PROBLEM
Could you return every line of the records below that contains the word "will"?

DATA SECTION
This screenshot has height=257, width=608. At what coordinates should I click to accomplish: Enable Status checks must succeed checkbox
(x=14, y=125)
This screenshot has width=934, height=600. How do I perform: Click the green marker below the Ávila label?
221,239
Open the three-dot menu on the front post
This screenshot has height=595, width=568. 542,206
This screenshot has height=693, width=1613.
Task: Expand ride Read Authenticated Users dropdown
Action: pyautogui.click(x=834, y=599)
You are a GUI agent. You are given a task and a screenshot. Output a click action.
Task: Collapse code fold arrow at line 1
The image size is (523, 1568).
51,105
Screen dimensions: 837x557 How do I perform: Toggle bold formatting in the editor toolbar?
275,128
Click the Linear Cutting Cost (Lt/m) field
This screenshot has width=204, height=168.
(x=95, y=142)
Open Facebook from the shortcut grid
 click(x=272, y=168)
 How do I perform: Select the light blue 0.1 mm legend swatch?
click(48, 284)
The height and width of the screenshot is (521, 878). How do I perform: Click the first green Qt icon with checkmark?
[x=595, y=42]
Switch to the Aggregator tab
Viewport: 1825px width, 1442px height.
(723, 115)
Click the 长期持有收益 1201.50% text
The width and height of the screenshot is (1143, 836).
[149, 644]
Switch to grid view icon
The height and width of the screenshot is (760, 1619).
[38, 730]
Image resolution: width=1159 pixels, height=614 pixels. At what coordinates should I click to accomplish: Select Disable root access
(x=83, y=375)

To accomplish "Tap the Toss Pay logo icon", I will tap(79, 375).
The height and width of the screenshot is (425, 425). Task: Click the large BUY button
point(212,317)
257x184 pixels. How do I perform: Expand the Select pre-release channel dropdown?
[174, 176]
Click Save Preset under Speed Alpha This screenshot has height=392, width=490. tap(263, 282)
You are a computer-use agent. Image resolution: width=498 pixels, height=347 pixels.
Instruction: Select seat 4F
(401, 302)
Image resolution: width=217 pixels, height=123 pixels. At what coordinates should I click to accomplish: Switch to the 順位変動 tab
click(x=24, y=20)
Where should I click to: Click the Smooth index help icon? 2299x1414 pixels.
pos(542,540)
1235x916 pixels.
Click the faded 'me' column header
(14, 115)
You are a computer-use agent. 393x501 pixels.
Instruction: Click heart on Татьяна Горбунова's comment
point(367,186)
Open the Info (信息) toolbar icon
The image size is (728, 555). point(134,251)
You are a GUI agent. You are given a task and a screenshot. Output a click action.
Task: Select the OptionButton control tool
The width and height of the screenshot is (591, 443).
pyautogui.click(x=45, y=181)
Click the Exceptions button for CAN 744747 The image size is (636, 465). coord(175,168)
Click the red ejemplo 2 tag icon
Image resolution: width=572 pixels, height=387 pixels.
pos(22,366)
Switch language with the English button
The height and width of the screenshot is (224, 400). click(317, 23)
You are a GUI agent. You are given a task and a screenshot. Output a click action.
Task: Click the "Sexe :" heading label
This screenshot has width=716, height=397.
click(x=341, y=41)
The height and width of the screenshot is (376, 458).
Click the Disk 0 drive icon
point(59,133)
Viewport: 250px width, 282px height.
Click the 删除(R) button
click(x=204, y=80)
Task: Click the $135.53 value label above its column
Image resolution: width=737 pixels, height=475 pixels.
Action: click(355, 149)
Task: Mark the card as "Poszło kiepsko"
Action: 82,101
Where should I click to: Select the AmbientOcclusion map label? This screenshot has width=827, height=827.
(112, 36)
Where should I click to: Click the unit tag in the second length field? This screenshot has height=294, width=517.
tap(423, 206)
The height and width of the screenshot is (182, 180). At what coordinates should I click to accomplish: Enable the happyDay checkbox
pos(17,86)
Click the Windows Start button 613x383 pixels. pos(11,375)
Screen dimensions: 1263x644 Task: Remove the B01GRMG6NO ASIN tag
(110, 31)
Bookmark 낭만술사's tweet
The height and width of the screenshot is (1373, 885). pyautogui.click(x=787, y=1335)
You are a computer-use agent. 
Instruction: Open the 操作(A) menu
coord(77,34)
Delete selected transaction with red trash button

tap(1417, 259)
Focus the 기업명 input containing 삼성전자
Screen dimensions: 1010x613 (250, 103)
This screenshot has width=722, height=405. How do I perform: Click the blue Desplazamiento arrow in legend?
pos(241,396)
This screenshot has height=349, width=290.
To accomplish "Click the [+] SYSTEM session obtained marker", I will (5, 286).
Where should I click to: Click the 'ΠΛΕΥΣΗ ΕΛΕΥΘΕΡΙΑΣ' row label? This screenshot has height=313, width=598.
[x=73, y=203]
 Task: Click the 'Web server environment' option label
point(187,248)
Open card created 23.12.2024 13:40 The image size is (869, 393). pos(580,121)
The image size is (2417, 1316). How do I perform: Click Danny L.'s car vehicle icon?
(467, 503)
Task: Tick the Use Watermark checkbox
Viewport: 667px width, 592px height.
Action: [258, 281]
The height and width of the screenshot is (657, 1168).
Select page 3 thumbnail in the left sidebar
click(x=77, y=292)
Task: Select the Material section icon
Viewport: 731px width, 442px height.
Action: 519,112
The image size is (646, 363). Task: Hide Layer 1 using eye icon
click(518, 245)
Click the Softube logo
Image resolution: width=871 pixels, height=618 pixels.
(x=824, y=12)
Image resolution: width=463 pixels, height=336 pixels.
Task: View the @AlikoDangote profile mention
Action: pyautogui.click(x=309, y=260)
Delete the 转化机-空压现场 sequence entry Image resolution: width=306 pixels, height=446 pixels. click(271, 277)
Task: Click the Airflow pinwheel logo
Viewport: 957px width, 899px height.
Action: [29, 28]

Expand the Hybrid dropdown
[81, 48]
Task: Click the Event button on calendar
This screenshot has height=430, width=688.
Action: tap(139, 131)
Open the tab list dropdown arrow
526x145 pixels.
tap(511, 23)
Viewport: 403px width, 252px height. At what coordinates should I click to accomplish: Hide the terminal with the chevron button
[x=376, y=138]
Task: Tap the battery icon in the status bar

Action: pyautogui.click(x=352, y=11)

COMPLETED EXERCISE
To accomplish "Tap the Toss Pay logo icon", I will tap(79, 375).
To accomplish "Click the [+] SYSTEM session obtained marker", I will (5, 286).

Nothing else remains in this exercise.